* [Requirement]:
Nothing but the data, repeated exactly, belongs in the answer.

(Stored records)
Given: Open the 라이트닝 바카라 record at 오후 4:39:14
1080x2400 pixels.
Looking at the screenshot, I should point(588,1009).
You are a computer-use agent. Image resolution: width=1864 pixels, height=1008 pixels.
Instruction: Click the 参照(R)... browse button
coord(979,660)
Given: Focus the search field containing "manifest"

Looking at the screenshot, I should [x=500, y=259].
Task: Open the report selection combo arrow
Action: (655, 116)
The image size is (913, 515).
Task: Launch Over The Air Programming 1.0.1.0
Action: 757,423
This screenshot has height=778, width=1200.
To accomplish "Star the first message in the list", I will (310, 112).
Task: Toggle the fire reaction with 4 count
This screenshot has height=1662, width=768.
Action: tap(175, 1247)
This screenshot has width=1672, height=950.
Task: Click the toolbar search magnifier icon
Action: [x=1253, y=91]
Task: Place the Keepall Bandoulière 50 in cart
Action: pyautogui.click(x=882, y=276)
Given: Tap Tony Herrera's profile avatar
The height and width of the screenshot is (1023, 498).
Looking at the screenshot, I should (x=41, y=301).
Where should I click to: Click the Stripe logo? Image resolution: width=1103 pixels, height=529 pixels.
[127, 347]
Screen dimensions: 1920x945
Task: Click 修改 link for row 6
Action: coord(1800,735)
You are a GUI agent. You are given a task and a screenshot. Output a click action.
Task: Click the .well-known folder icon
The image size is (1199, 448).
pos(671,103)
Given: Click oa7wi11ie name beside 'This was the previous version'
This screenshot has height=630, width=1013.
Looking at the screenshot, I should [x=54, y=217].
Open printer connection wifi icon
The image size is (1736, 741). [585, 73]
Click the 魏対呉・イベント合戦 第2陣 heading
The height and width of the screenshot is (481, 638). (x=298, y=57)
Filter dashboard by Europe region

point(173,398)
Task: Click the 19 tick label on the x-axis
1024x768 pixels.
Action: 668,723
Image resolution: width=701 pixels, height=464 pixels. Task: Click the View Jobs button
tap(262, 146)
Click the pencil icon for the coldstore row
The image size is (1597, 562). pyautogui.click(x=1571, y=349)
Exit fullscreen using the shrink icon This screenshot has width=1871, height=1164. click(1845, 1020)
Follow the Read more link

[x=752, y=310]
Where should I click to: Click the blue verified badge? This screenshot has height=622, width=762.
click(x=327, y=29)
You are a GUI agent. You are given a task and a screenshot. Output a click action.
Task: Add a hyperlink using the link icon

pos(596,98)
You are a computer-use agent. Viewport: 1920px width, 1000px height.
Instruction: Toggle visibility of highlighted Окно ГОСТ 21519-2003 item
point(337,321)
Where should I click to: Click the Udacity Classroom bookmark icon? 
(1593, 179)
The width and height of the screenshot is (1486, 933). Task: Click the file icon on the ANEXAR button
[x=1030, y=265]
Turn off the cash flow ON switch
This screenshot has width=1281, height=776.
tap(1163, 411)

* [Solution to this problem]:
Given: Open the 라이트닝 바카라 record at 오후 4:39:14
1080x2400 pixels.
Looking at the screenshot, I should point(588,1009).
You are a computer-use agent. Image resolution: width=1864 pixels, height=1008 pixels.
Instruction: Click the 参照(R)... browse button
coord(979,660)
Given: Focus the search field containing "manifest"

Looking at the screenshot, I should [x=500, y=259].
Task: Open the report selection combo arrow
Action: (655, 116)
The image size is (913, 515).
Task: Launch Over The Air Programming 1.0.1.0
Action: 757,423
This screenshot has height=778, width=1200.
To accomplish "Star the first message in the list", I will (310, 112).
Task: Toggle the fire reaction with 4 count
This screenshot has height=1662, width=768.
Action: tap(175, 1247)
This screenshot has width=1672, height=950.
Task: Click the toolbar search magnifier icon
Action: [x=1253, y=91]
Task: Place the Keepall Bandoulière 50 in cart
Action: pyautogui.click(x=882, y=276)
Given: Tap Tony Herrera's profile avatar
The height and width of the screenshot is (1023, 498).
Looking at the screenshot, I should (x=41, y=301).
Where should I click to: Click the Stripe logo? Image resolution: width=1103 pixels, height=529 pixels.
[127, 347]
Screen dimensions: 1920x945
Task: Click 修改 link for row 6
Action: coord(1800,735)
You are a GUI agent. You are given a task and a screenshot. Output a click action.
Task: Click the .well-known folder icon
The image size is (1199, 448).
pos(671,103)
Given: Click oa7wi11ie name beside 'This was the previous version'
This screenshot has height=630, width=1013.
Looking at the screenshot, I should [x=54, y=217].
Open printer connection wifi icon
The image size is (1736, 741). [585, 73]
Click the 魏対呉・イベント合戦 第2陣 heading
The height and width of the screenshot is (481, 638). (x=298, y=57)
Filter dashboard by Europe region

point(173,398)
Task: Click the 19 tick label on the x-axis
1024x768 pixels.
Action: 668,723
Image resolution: width=701 pixels, height=464 pixels. Task: Click the View Jobs button
tap(262, 146)
Click the pencil icon for the coldstore row
The image size is (1597, 562). pyautogui.click(x=1571, y=349)
Exit fullscreen using the shrink icon This screenshot has width=1871, height=1164. click(1845, 1020)
Follow the Read more link

[x=752, y=310]
Where should I click to: Click the blue verified badge? This screenshot has height=622, width=762.
click(x=327, y=29)
You are a GUI agent. You are given a task and a screenshot. Output a click action.
Task: Add a hyperlink using the link icon

pos(596,98)
You are a computer-use agent. Viewport: 1920px width, 1000px height.
Instruction: Toggle visibility of highlighted Окно ГОСТ 21519-2003 item
point(337,321)
Where should I click to: Click the Udacity Classroom bookmark icon? 
(1593, 179)
The width and height of the screenshot is (1486, 933). Task: Click the file icon on the ANEXAR button
[x=1030, y=265]
Turn off the cash flow ON switch
This screenshot has width=1281, height=776.
tap(1163, 411)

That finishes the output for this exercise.